● Quoted passage:
---+---

I confess that in the past I've skipped past Lobster House, one of the eateries along Lucky Street's now slightly shabby facade that one passes on the way to the flossier restaurants of Beijing's Solana mall. But I saw a recent WeChat post about a wine dinner, which included a photo of a Chinese man brandishing an immense lobster with a gleeful smile.
"Where is THAT??" I quickly texted. In no time I was virtual friends with Luke Lu, also known as "Lobster Luke", and by the weekend I'd made a reservation and was seated with a plastic-gloved hand, ready to grapple with claws and shells and sauce.
Lu's nickname is well-earned. Besides his penchant for posing with the biggest lobsters Canada can muster-the Chengdu native imports them for other restaurants as well as his own-his kitchen produces 65 different dishes that include lobster.
Sixty-five.
There are fairly conventional options: a lobster salad with mixed vegetables and mayonnaise dressing, a salt-and-pepper lobster, a Boston-style steamed lobster with butter.
You can pick the size creature you want, and ask the kitchen to split it so you can enjoy two different preparations. Even then, it's hard to choose.
There is lobster cooked with basil in hotpot. Lobster on sizzling plate with lemon-grass flavor. Tricholoma mat-sutake mushroom with lobster. Mexican-style lobster salad. Lobster blood cooked with spicy chili sauce. Thai lobster. Vietnamese lobster. French-Chinese fusion lobster. The menu is a page-turner.
And he's not done.
Luke Lu (aka "Lobster Luke") never stops coming up with new ways to prepare lobster, from a Vietnamese-style dish to the mixed seafood platter. [Photo provided to China Daily] |
"I have other dishes that I prepare for catered events," says Lu, who is often inspired by his travels to add new lobster preparations to his menu. "I don't see an end to it."

---+---

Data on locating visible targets
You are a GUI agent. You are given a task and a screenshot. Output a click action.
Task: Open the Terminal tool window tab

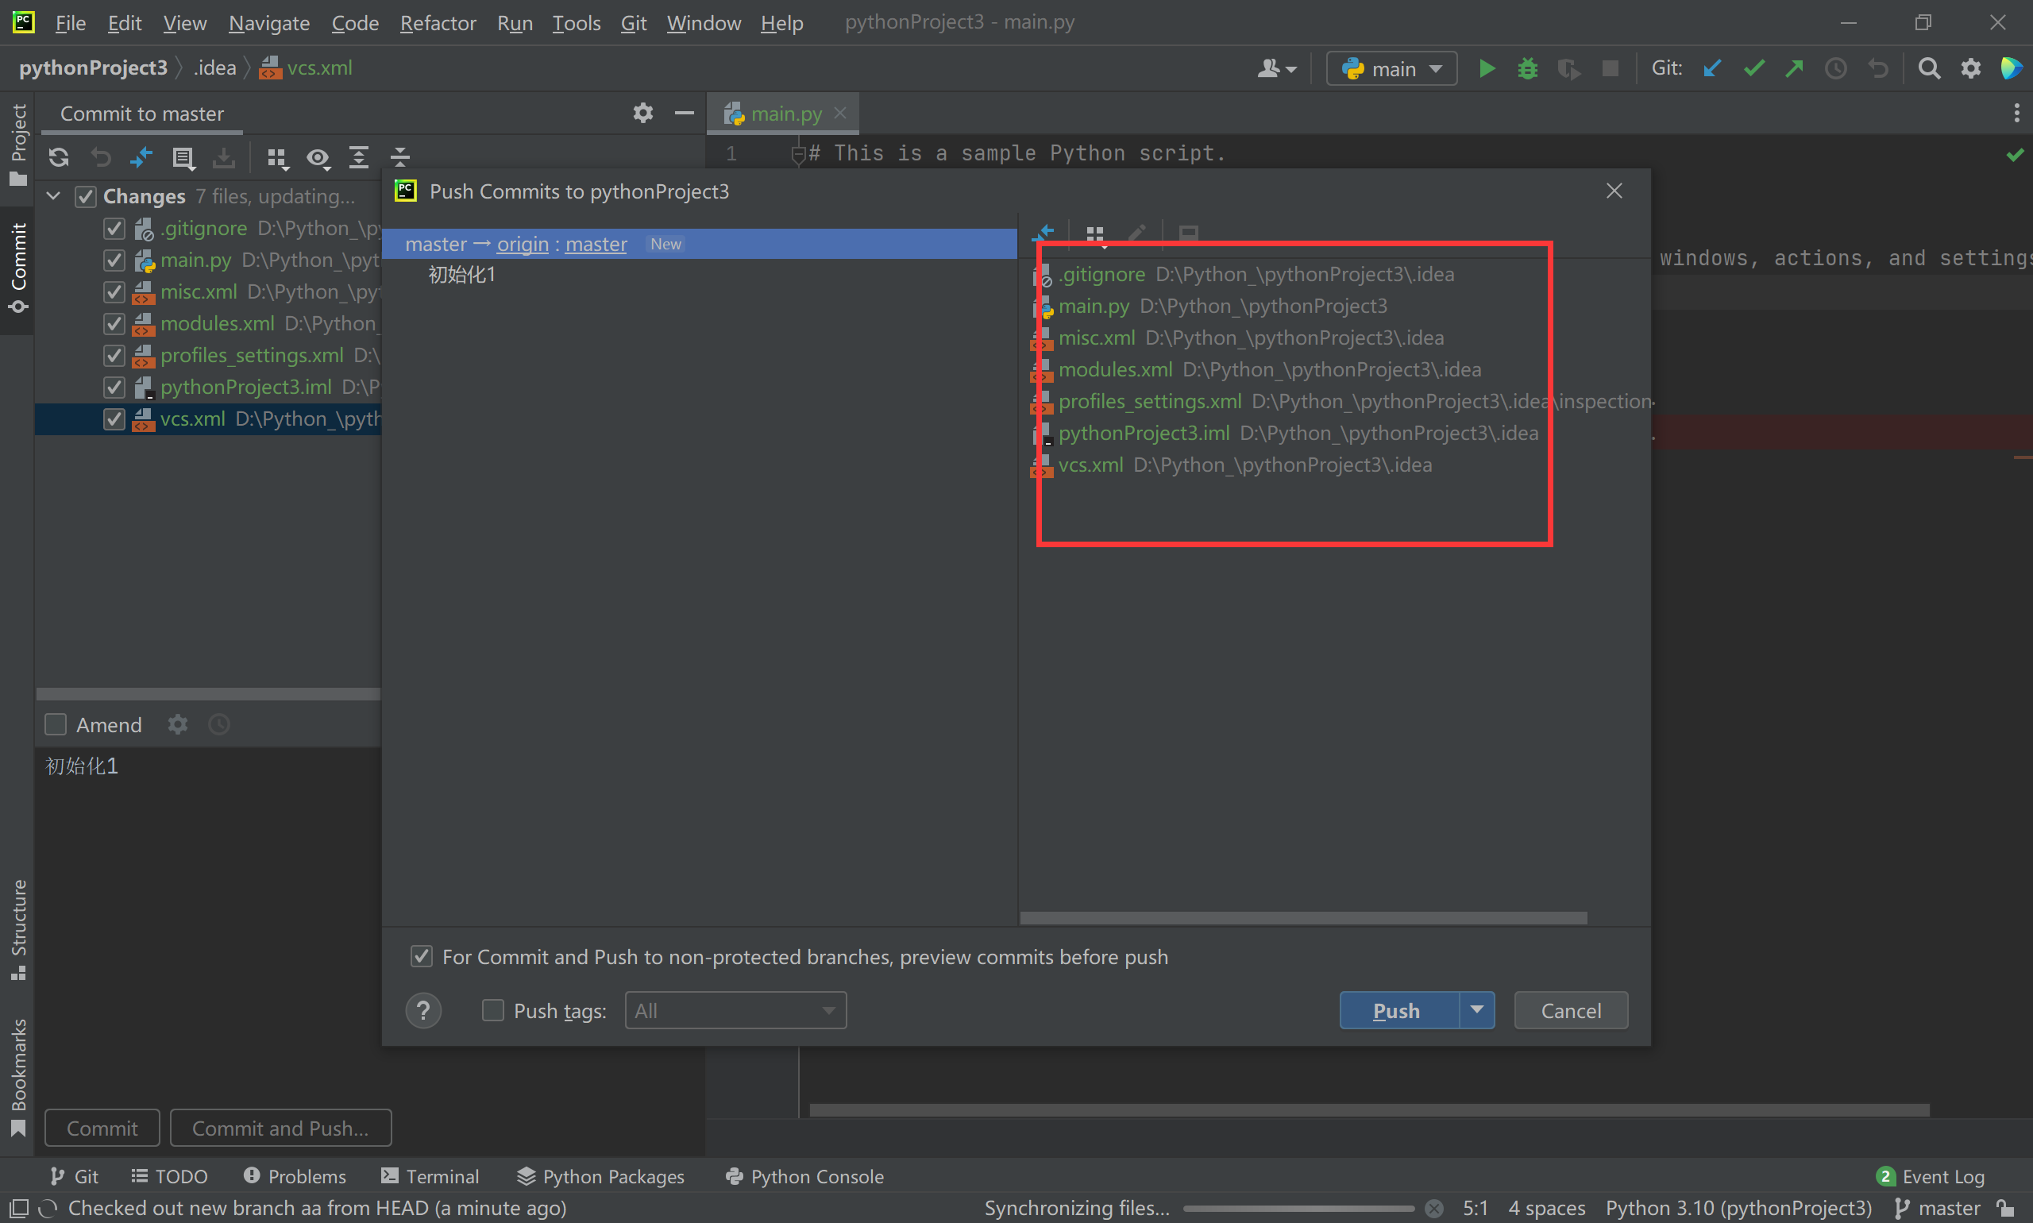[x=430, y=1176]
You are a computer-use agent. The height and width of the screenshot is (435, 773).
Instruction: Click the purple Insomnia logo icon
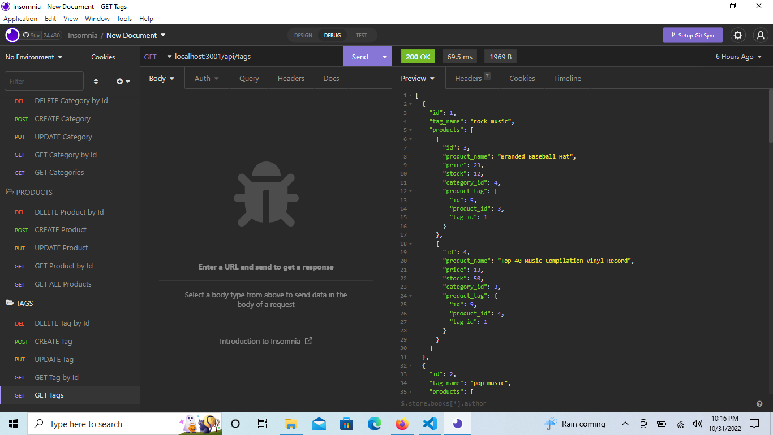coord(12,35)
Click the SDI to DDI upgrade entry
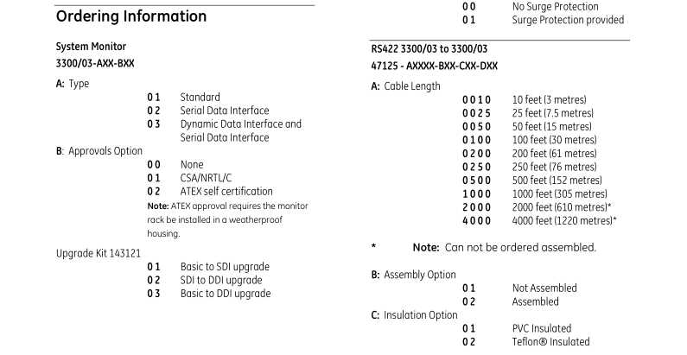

---+---

● Directive A:
In the lobster restaurant article, what city is Luke Lu originally from?
● Directive B:
Repeat word for word the stretch of the lobster restaurant article from "You can pick" through "he's not done.".
Nothing here requires the records.

● Problem solution A:
Chengdu

● Problem solution B:
You can pick the size creature you want, and ask the kitchen to split it so you can enjoy two different preparations. Even then, it's hard to choose.
There is lobster cooked with basil in hotpot. Lobster on sizzling plate with lemon-grass flavor. Tricholoma mat-sutake mushroom with lobster. Mexican-style lobster salad. Lobster blood cooked with spicy chili sauce. Thai lobster. Vietnamese lobster. French-Chinese fusion lobster. The menu is a page-turner.
And he's not done.